=== CONSIGNE A ===
Modifiez le texte sur le microbiote et l’alimentation : recopiez le passage compris entre « Les interactions entre » et « un microbiote défaillant. », bornes incluses, en y remplaçant « diversité » par « richesse ».
=== CONSIGNE B ===
Reprenez la rédaction du texte sur le microbiote et l’alimentation, et prolongez-le à partir de sa dernière phrase.

Comment moduler le microbiote pour améliorer la santé métabolique et diminuer le risque cardio-vasculaire ? Une étude franco-suédoise publiée dans « Cell metabolism », menée en France par l’ICAN à Paris, montre chez 45 sujets obèses à l’aide d’un modèle prédictif simplifié, qu’il est possible de faire des recommandations alimentaires individualisées en fonction de la composition du microbiote. « C’est un premier pas vers une nutrition personnalisée, explique le Pr Karine Clément, coordonnateur de l’étude et directrice de l’ICAN. L’idée serait de le complexifier et d’affiner les conseils alimentaires. Ce serait une vraie plus-value aux grandes recommandations existantes sur la consommation de fruits, de légumes et de fibres. »
Les interactions entre le microbiote, l’alimentation et le métabolisme sont complexes. L’alimentation agit sur la composition du microbiote. Comme l’avait montré l’équipe du Pr Clément en 2013 dans « Nature » chez des sujets obèses, une alimentation peu diversifiée est associée à une perte de la diversité du microbiote. Mais il est possible via l’alimentation de corriger un microbiote défaillant.

=== ENTRÉES DE DONNÉES ===

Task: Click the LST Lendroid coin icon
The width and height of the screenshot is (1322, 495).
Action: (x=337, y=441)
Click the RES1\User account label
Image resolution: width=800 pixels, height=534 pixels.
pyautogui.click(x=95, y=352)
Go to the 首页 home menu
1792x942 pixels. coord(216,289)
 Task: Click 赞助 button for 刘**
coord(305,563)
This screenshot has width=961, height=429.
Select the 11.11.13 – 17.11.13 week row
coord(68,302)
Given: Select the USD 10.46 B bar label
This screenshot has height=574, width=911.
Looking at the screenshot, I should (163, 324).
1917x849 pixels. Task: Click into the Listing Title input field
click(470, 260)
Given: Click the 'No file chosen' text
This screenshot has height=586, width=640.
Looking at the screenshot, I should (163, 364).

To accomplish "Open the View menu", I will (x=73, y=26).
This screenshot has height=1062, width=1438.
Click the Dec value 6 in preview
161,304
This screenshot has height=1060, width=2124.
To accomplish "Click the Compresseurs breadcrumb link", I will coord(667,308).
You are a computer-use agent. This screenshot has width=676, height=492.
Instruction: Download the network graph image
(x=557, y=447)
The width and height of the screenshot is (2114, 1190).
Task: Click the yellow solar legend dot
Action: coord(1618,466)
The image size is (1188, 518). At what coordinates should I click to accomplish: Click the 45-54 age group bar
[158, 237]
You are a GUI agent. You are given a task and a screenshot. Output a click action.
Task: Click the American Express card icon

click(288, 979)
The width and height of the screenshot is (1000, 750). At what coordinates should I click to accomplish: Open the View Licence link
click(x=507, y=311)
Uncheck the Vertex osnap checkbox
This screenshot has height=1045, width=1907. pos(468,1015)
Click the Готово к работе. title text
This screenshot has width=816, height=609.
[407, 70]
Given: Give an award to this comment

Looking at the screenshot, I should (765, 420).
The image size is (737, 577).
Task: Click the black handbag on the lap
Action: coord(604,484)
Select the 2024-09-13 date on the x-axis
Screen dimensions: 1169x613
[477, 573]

=== RÉPONSE A ===
Les interactions entre le microbiote, l’alimentation et le métabolisme sont complexes. L’alimentation agit sur la composition du microbiote. Comme l’avait montré l’équipe du Pr Clément en 2013 dans « Nature » chez des sujets obèses, une alimentation peu diversifiée est associée à une perte de la richesse du microbiote. Mais il est possible via l’alimentation de corriger un microbiote défaillant.

=== RÉPONSE B ===
L’équipe avait montré dans la même étude qu’une restriction énergétique à l’aide d’un régime composé de fibres, de protéines et d’hydrates de carbone à digestion lente améliore le profil de la flore. Au-delà de la diversité de la flore, l’enjeu est son fonctionnement global, car le microbiote a des conséquences sur le métabolisme. En contrôlant la composition de la flore, il serait possible de diminuer les risques cardio-vasculaire et de diabète.
Des métabolites délétères issus de la flore
Mathématiciens, microbiologistes, cliniciens de l’obésité, tous ont collaboré à cette démonstration complète. « C’est un exemple réussi du décloisonnement de la recherche », se satisfait le Pr Clément. Le point de départ est le modèle mathématique des universitaires de Gothenburg. Puis l’étude a confirmé les prédictions du modèle in vitro sur des bactéries et en vie réelle dans une cohorte du projet Metacardis coordonné par l’INSERM. « Les bactéries sont des sortes de petites usines qui produisent des métabolites, explique le Pr Clément. Elles ne fonctionnent pas indépendamment, ce sont des usines partenaires, qui dialoguent entre elles. Et cela a des conséquences en termes de production globale de métabolites. Telle ou telle association de bactéries donnera telle ou telle production de métabolites. L’objectif du modèle, c’est de prédire le résultat pour différentes associations ».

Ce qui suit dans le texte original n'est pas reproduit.